■ **Instructions for the task**:
Using the passage on tourist typologies and market segmentation, explain in one to three sentences why such typologies are considered important.

In previous articles we looked at how individual tourists make their
purchasing decisions. It is now time to look at ways in which
academics and marketers have sought to group tourists together
on the basis of shared characteristics. This has resulted
in typologies of tourists and methods of segmentation. Part 3
considers both of these.
These typologies are important for a number of reasons.
They:
* represent an attempt to increase our knowledge of consumer
behaviour in tourism
* can help marketers make important decisions on product
development, pricing, promotional media and distribution
channels
* may form the basis of market segmentation techniques
* might potentially, help to predict future trends in tourist
behaviour.
In the following article, we consider both the typologies
academics have produced and the application of classic
segmentation techniques to tourism.

Typologies of tourist behaviour
and segmentation of the tourism market
For over two decades, academics have sought to produce
meaningful typologies of tourists and their behaviour. At the
same time, practitioners have tried to apply and adapt classic
market segmentation techniques to the tourism industry. In
this article, we consider both of these approaches separately,
although clearly there are links between them.

■ **Data**:
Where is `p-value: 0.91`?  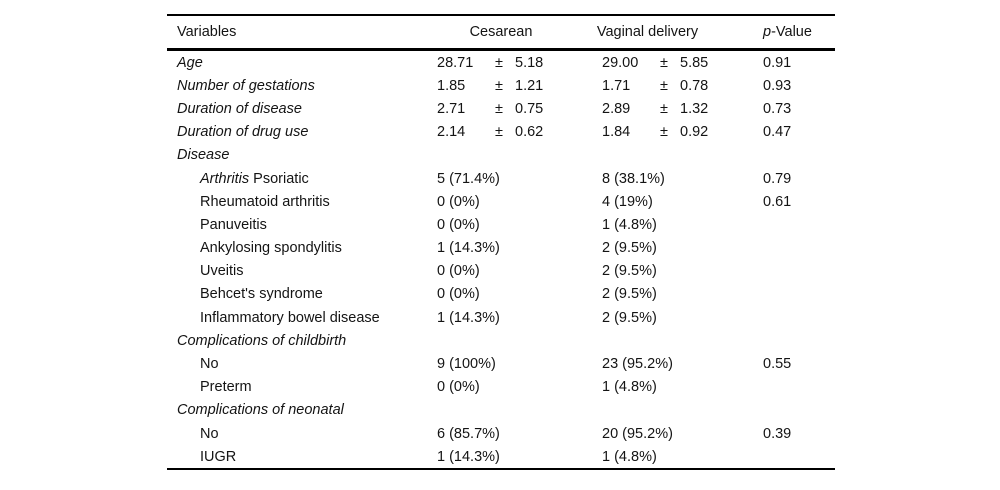
p-value: 0.91 is located at coordinates (778, 62).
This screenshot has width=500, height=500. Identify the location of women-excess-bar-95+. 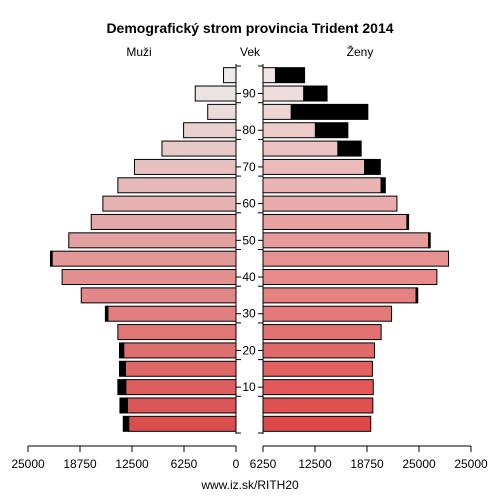
(290, 76).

■ **Response to this task**:
Typologies of tourists are important because they attempt to increase knowledge of consumer behavior in tourism and can help marketers decide on product development, pricing, promotional media and distribution channels. They may also form the basis of market segmentation techniques and might help predict future trends in tourist behavior.